Across industries, enterprises are using machine learning in their products as well as internally within their organizations. Machine learning can simplify, streamline, and enhance supply chain operations, for example. It’s also widely used for business analytics, security, sales, and marketing. Machine learning has even been used to help fight COVID-19. Facebook leans on machine learning to take down harmful content. Google uses it to improve search. And American Express recently tapped NLP for its customer service chatbots and to run a predictive search capability inside its app. The list goes on and on.
Limitations and challenges
While machine learning holds promise and is already benefiting enterprises around the globe, there are challenges and issues associated with the field. For example, machine learning is useful for recognizing patterns, but it doesn’t perform well when it comes to generalizing knowledge. For users, there’s also the issue of “algorithm fatigue.”
Some of the issues related to machine learning have significant consequences that are already playing out today. The lack of explainability and interpretability — known as the “black box problem” — is one. Machine learning models create their own behaviors and decisions in ways that even their creators can’t understand. This makes it difficult to fix errors and ensure the information a model puts out is accurate and fair. When people noticed Apple’s algorithm for credit cards was offering women significantly smaller lines of credit than men, for example, the company couldn’t explain why and didn’t know how to fix the issue.

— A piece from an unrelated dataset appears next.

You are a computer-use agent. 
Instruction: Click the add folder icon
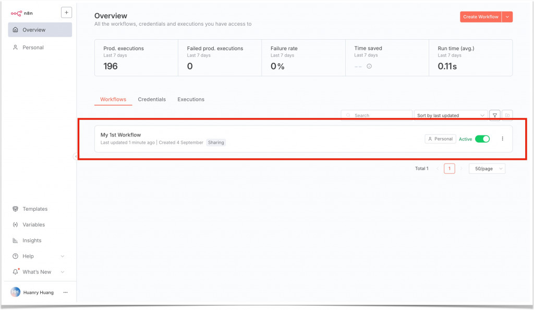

This is related to the most significant issue plaguing the field: data and algorithmic bias. Since the technology’s inception, machine learning models have been routinely and primarily built on data that was collected and labeled in biased ways, sometimes for specifically biased purposes. It’s been found that algorithms are often biased against women, Black people, and other ethnic groups. Researchers at Google’s DeepMind, one of the world’s top AI labs, warned the technology poses a threat to individuals who identify as queer.
This issue is widespread and widely known, but there is resistance to taking the significant action many in the field are urging is necessary. Google itself fired the co-leads of its ethical AI team, Timnit Gebru and Margaret Mitchell, in what thousands of the company’s employees called a “retaliatory firing,” after Gebru refused to rescind research about the risks of deploying large language models. And in a survey of researchers, policy leaders, and activists, the majority said they worry the evolution of AI by 2030 will continue to be primarily focused on optimizing profits and social control, at the expense of ethics. Legislation regarding AI — especially immediately and obviously harmful uses, like facial recognition for policing — is being debated and adopted across the country. These deliberations will likely continue. And the changing data privacy laws will soon affect data collection, and thus machine learning, as well.